(Items listed in a dataset)
+++++

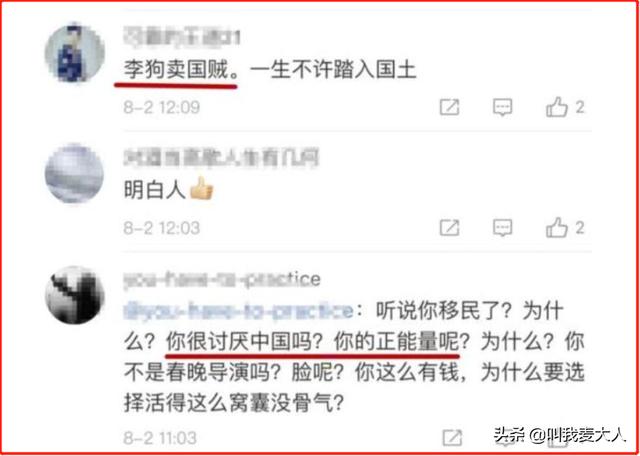Open the blurred username above "李狗卖国贼" comment

coord(181,37)
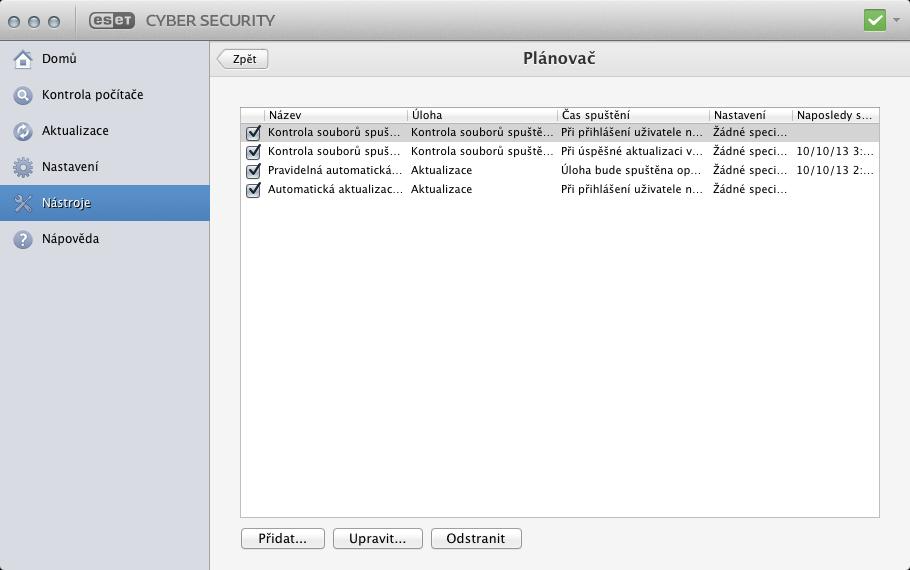The width and height of the screenshot is (910, 570).
Task: Select the second Kontrola souborů task row
Action: click(x=559, y=151)
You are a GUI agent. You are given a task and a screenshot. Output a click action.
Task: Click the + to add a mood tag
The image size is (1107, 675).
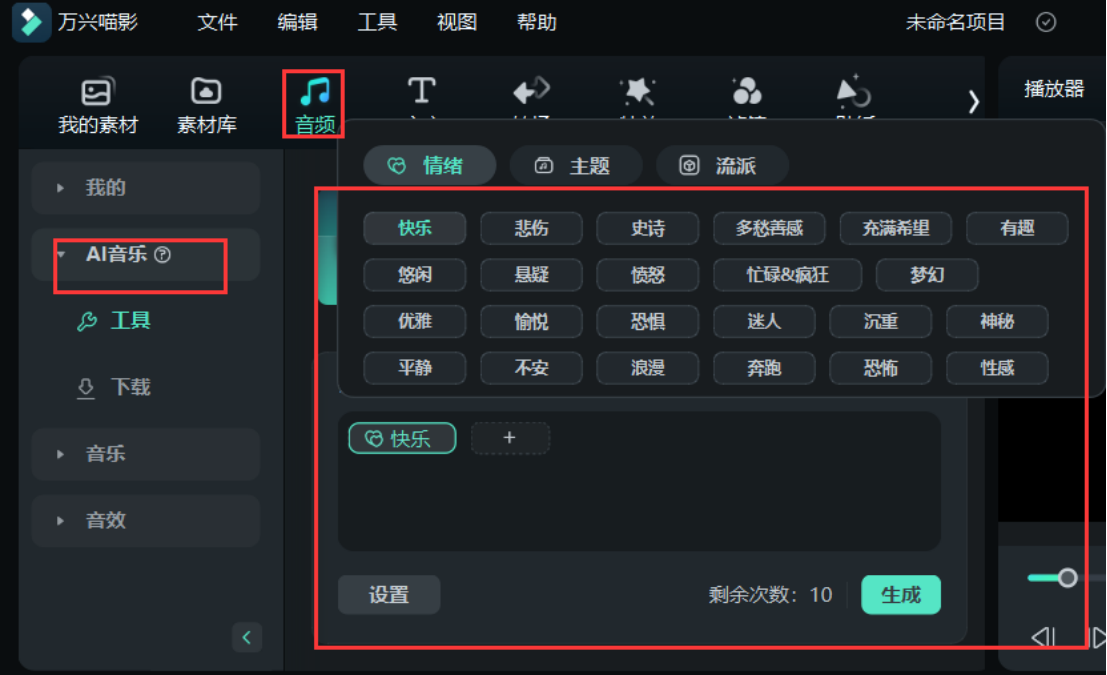510,438
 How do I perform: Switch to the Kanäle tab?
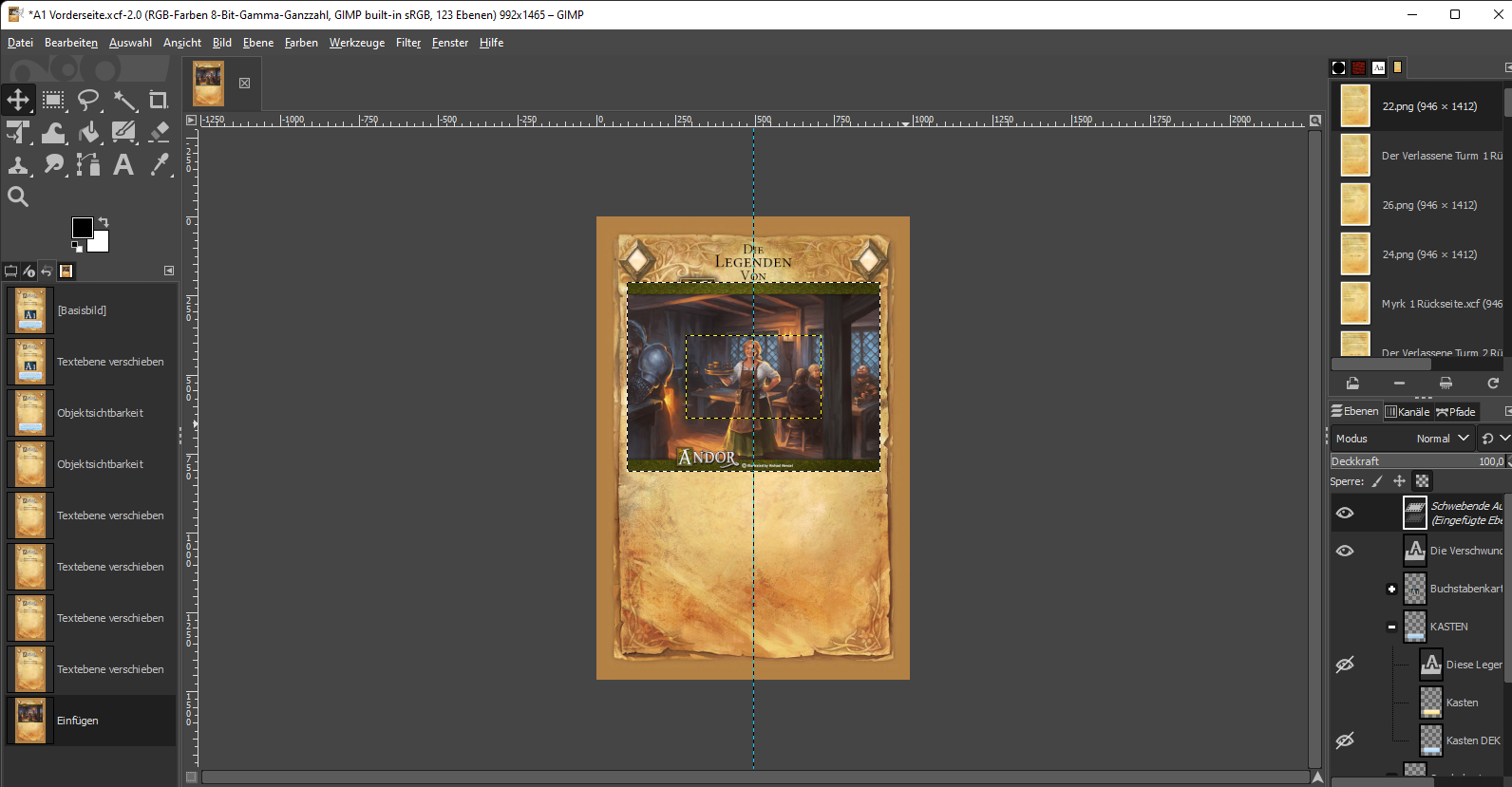(1407, 411)
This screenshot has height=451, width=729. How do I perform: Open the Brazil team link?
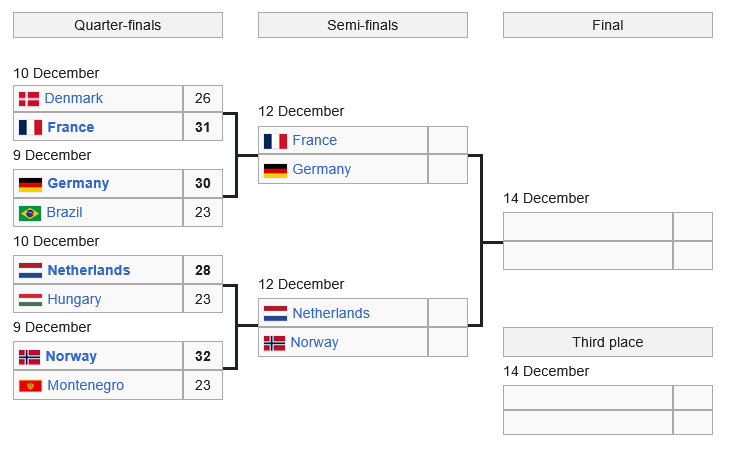(64, 212)

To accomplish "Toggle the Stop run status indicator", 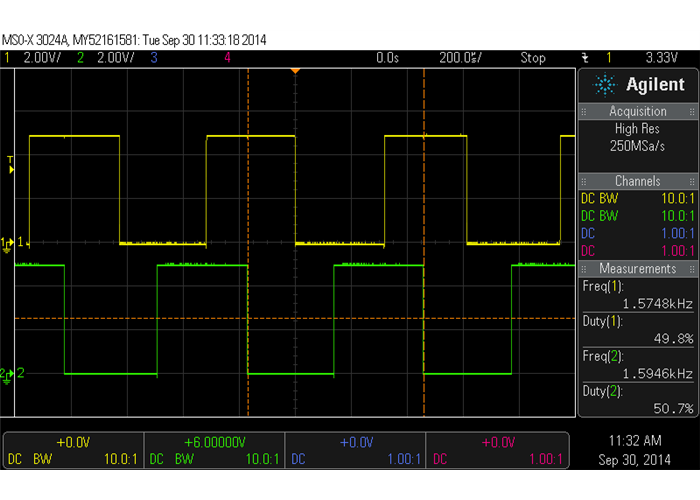I will (x=532, y=58).
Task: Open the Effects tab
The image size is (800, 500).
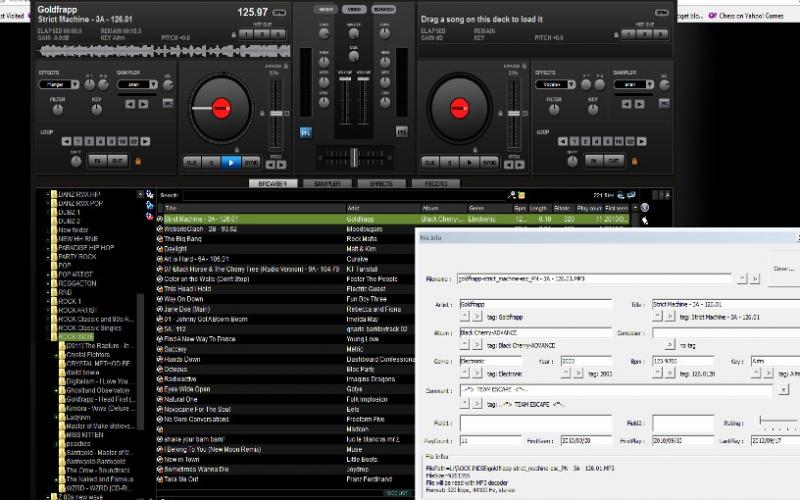Action: 380,184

+++++

» Task requirements
What is needed is a word-for-word copy of the lines from the one containing "Task: Open the Effects tab" through the final line of the records above, both included, with the pictures left out.

» Result
Task: Open the Effects tab
The image size is (800, 500).
Action: 380,184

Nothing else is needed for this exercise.